2. USA Today is reporting that Mitt Romney and his conservative allies are not airing political ads in Michigan or Pennsylvania. If the Republican has conceded those blue-leaning states, then we head into the fall with Barack Obama holding a 243-191 lead in the electoral college standings.
That will have huge implications for Romney and his team, whose margin for error will be reduced effectively to zero. Romney could win Florida, Ohio, North Carolina, and Virginia and still not capture the White House.
This would mean that Romney can’t afford to see even one more big state slip out of reach. He also desperately needs to prove that a win in Wisconsin, with Paul Ryan on the ticket, is really achievable.
3. In a previous post, I threw out a comment about Bill Clinton’s substantive contribution to the debate over Barack Obama’s bid for a second term. But I want to also nod quickly at the tradition of political oratory that we saw on display last night.
There was a time in American history when people listened for hours to political speeches. Good politicians drew crowds that rivaled actors and singers — not just because they were famous or powerful, but because they practiced a kind of rhetoric that is almost lost today.

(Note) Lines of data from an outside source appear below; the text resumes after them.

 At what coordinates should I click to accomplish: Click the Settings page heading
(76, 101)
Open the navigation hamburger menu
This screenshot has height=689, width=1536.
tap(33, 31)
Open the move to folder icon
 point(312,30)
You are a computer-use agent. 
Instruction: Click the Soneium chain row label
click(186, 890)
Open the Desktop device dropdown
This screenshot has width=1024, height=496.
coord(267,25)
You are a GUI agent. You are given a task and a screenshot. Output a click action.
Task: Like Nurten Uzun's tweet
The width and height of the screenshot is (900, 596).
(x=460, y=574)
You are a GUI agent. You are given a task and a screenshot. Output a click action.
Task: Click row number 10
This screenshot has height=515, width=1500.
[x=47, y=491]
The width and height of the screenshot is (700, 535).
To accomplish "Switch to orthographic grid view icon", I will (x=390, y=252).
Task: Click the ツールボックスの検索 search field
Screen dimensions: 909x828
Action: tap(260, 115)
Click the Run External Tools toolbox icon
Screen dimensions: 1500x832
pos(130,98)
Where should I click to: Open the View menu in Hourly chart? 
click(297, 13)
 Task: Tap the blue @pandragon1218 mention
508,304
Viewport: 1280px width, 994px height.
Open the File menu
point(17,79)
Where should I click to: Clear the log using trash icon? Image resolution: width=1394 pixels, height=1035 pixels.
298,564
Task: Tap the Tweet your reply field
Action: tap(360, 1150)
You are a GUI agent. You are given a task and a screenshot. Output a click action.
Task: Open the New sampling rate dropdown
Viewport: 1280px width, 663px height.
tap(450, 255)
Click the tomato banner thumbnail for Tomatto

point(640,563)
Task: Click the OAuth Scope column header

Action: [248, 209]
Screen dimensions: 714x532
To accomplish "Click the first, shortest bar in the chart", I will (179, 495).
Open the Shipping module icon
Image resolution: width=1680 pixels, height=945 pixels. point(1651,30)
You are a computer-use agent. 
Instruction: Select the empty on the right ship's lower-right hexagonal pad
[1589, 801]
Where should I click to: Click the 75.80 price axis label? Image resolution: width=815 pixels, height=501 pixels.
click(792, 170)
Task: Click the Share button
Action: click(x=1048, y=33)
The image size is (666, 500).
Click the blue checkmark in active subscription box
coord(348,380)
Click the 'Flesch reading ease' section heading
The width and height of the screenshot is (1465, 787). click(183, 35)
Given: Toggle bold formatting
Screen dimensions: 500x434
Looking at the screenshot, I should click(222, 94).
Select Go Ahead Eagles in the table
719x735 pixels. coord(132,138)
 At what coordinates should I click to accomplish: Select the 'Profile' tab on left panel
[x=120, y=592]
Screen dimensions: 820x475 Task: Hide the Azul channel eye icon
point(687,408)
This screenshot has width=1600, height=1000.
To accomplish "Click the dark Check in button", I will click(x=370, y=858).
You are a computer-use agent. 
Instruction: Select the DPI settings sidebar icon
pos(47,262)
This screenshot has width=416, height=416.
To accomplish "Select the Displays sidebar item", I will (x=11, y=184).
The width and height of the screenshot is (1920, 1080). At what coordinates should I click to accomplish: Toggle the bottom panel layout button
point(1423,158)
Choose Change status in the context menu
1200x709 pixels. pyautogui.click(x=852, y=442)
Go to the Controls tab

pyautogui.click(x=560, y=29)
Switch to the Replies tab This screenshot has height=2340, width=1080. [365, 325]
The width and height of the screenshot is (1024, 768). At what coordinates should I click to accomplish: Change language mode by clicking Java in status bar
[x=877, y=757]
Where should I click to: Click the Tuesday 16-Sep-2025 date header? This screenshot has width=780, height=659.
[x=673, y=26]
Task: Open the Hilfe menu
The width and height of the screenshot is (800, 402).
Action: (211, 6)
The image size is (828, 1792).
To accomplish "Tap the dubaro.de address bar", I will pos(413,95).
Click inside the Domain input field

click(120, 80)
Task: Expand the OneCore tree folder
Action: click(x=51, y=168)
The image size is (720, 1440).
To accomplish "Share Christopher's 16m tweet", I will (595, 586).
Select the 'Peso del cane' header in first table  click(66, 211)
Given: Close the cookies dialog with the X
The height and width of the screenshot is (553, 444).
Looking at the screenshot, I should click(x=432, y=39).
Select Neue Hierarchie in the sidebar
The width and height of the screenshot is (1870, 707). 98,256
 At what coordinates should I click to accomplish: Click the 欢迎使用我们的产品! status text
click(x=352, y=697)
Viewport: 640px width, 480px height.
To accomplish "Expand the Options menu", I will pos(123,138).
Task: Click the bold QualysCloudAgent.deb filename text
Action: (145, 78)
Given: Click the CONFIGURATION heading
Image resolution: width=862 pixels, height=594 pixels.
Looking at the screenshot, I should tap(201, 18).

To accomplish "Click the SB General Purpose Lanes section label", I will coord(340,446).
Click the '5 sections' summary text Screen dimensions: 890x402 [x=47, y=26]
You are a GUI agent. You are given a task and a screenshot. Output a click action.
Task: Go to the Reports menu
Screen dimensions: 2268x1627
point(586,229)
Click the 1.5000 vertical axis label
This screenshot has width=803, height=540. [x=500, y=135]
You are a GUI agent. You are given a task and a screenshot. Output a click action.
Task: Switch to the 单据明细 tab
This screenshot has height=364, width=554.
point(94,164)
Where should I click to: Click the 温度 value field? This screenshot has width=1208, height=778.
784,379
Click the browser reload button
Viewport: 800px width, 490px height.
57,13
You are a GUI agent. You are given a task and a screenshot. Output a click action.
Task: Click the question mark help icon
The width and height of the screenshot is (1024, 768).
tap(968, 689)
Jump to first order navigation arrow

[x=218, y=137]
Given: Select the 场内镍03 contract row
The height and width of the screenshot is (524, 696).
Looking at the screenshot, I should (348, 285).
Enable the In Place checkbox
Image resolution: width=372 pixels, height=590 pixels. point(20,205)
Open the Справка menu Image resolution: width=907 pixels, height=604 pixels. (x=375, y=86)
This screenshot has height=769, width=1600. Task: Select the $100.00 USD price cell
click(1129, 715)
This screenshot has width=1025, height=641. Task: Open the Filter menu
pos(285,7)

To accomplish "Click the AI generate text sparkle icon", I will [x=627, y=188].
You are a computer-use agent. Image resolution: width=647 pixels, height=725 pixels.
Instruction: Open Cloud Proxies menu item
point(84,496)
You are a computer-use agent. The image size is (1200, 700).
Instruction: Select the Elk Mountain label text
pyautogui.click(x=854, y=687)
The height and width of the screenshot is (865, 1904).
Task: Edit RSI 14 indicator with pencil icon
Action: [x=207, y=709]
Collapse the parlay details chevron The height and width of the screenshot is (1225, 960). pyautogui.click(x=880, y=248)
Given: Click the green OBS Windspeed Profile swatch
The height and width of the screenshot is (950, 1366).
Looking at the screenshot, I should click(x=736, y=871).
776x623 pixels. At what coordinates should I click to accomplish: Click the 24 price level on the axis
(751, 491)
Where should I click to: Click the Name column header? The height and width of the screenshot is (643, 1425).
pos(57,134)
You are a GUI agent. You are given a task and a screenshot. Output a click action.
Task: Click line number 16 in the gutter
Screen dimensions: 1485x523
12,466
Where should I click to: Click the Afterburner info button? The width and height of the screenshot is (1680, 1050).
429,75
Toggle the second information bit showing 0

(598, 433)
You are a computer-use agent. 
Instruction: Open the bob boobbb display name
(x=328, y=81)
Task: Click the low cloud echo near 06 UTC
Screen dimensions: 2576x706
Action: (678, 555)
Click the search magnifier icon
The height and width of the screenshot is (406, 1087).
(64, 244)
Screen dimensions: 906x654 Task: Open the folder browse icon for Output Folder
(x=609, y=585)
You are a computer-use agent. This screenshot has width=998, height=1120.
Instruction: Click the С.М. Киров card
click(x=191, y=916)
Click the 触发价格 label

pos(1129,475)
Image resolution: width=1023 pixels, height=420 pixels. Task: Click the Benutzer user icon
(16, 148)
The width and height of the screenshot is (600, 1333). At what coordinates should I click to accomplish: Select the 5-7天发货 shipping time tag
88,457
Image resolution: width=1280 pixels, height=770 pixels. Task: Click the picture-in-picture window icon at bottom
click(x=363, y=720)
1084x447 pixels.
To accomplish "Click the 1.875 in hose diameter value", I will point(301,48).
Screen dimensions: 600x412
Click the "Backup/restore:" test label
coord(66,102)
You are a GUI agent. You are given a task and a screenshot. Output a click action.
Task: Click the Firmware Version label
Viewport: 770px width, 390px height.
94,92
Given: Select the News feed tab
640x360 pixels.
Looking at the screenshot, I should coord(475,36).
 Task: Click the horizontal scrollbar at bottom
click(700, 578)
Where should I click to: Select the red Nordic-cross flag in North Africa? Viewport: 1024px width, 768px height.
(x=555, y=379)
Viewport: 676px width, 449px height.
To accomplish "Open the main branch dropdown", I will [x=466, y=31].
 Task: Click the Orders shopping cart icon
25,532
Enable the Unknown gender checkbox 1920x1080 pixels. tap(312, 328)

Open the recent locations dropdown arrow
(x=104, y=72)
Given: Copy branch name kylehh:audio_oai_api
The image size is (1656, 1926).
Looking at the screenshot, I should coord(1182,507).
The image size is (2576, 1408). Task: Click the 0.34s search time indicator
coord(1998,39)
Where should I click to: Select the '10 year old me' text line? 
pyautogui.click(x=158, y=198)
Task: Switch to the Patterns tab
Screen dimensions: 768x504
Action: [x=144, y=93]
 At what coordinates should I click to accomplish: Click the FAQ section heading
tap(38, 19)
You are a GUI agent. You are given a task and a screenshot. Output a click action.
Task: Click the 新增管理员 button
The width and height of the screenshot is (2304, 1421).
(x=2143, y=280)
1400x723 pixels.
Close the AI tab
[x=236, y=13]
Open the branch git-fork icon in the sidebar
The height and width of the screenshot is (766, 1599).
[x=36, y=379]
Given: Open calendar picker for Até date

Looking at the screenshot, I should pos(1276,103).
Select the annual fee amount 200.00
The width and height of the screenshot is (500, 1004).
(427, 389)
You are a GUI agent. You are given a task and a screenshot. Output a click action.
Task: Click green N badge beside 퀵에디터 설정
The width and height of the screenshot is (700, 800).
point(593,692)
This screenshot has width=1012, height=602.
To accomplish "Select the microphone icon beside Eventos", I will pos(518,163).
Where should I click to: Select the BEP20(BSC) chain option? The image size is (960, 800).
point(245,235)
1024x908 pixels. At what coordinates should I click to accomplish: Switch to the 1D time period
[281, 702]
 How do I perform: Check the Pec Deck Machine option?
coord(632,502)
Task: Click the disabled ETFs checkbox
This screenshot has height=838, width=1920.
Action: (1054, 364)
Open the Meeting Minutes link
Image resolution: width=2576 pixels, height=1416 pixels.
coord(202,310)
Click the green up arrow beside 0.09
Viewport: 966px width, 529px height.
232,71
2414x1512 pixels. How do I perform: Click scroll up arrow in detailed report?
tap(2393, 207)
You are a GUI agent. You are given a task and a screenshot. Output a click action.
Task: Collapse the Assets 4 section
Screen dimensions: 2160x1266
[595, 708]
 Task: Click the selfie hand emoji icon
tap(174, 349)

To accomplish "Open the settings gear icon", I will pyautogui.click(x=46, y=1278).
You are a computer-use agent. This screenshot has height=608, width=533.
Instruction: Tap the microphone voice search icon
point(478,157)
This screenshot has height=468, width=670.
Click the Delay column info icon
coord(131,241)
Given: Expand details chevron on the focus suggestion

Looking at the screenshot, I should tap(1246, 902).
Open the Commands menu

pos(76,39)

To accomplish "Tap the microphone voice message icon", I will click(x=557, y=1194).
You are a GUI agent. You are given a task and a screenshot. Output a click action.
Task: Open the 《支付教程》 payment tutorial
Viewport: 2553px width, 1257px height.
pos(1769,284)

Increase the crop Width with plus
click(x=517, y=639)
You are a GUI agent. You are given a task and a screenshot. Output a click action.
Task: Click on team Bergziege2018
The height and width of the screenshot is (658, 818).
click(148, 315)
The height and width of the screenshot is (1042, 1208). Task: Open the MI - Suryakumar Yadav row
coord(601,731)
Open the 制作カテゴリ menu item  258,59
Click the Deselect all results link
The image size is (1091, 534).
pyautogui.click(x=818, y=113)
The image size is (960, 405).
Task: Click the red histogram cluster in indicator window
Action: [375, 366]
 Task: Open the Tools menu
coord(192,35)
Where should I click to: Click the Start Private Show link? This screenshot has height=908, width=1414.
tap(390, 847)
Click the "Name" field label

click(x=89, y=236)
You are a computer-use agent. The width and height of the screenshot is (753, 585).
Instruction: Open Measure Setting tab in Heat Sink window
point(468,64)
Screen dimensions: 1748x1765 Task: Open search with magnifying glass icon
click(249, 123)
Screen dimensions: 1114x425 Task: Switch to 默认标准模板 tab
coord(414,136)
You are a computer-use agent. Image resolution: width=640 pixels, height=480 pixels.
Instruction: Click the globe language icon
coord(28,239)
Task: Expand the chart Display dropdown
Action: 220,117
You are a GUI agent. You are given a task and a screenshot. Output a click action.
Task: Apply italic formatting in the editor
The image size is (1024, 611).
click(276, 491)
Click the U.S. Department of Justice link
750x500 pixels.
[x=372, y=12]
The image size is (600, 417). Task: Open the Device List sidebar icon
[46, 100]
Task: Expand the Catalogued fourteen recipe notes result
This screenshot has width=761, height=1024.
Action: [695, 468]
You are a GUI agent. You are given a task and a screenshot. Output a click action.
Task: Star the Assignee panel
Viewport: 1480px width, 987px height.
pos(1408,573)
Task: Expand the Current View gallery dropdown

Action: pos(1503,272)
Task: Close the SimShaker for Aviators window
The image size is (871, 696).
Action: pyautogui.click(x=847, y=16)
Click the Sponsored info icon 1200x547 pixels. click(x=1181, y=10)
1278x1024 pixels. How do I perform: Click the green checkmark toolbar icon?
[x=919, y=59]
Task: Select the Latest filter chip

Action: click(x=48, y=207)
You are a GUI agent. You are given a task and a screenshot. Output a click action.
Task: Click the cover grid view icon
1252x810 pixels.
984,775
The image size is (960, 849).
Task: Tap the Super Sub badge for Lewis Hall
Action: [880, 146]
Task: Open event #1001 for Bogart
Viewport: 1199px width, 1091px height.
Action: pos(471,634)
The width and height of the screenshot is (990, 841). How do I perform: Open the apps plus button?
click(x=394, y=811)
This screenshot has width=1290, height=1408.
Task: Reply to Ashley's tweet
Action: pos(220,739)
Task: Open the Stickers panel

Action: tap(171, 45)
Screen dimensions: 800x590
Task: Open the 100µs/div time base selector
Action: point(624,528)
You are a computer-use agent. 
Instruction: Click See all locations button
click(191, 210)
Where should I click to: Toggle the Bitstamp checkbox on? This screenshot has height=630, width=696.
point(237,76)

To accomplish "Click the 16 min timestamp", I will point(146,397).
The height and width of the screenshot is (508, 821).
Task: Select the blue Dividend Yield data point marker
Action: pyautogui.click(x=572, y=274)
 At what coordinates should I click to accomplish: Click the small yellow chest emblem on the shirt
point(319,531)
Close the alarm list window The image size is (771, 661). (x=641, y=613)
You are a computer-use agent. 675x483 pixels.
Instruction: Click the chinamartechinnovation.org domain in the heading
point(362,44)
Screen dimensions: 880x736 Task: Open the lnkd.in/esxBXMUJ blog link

I used to get a sense of this kind of mastery from Ronald Reagan, who used many of the same oratorical techniques as Clinton. And Obama has occasionally risen close to their league. Barry Goldwater also mined this vein.
But more apt comparisons might be Abraham Lincoln or William Jennings Bryan, whose “cross of gold” speech triggered a kind of “bedlam” in his audience that lasted 25 minutes.
As a big fan of the culture of politics, I felt like I was seeing an old and real cool American folk tradition on display last night. In that vein, of course, Clinton was actually pretty short-winded. Some of the old speechifyers went on for five, six, seven hours.
Of course this kind of thing doesn’t always end well. In 1841, William Henry Harrison delivered a two-hour speech at his inauguration, going on and on despite the cold and rain. He died of pneumonia a few weeks later.